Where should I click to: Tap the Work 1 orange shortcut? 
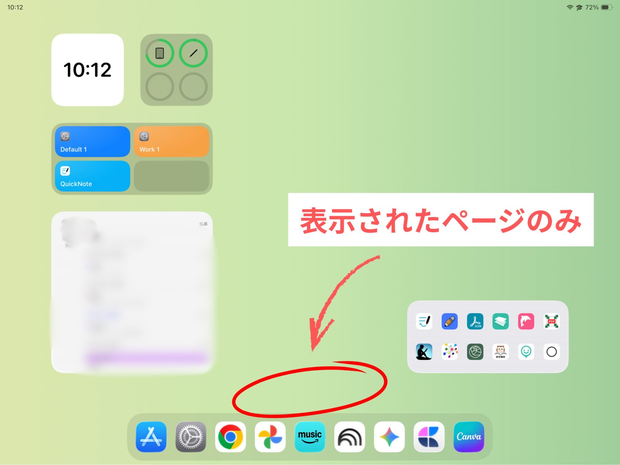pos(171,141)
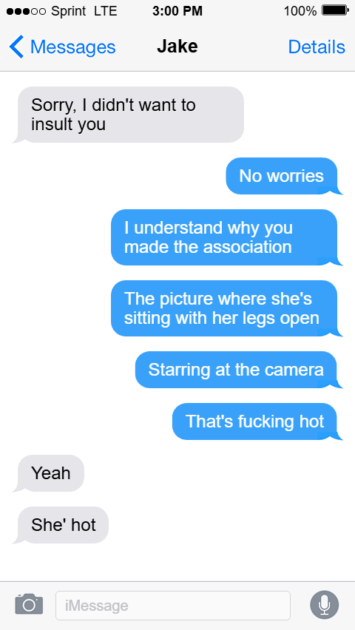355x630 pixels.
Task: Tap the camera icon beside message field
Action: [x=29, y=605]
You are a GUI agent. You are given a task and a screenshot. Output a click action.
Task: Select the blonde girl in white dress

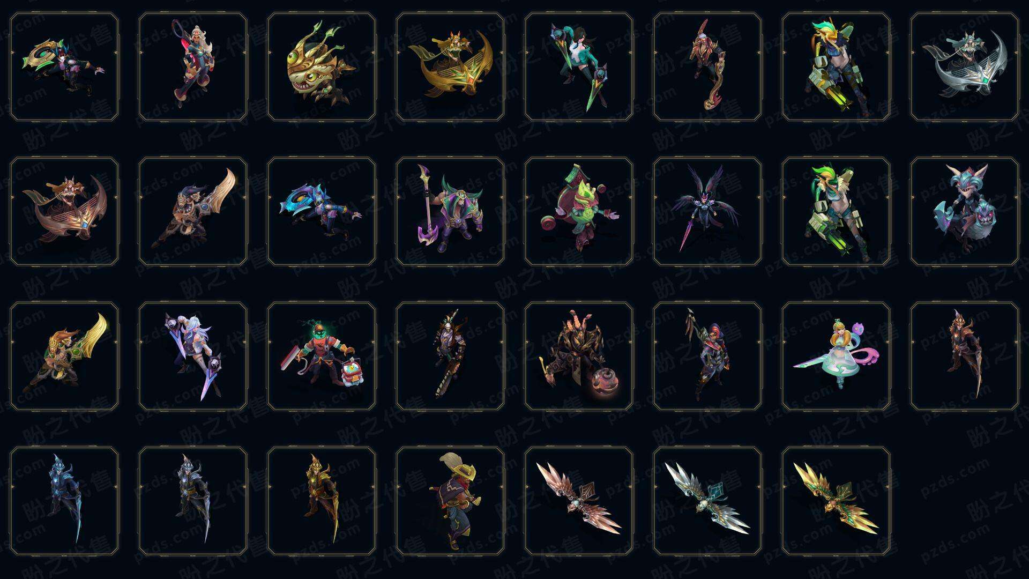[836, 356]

· · ·

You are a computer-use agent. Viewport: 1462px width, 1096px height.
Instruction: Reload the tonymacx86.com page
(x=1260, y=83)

· · ·

Starting at the line containing "You are a computer-use", repeat each line word for word, ending with the line containing "(x=1260, y=83)".

You are a computer-use agent. Viewport: 1462px width, 1096px height.
Instruction: Reload the tonymacx86.com page
(x=1260, y=83)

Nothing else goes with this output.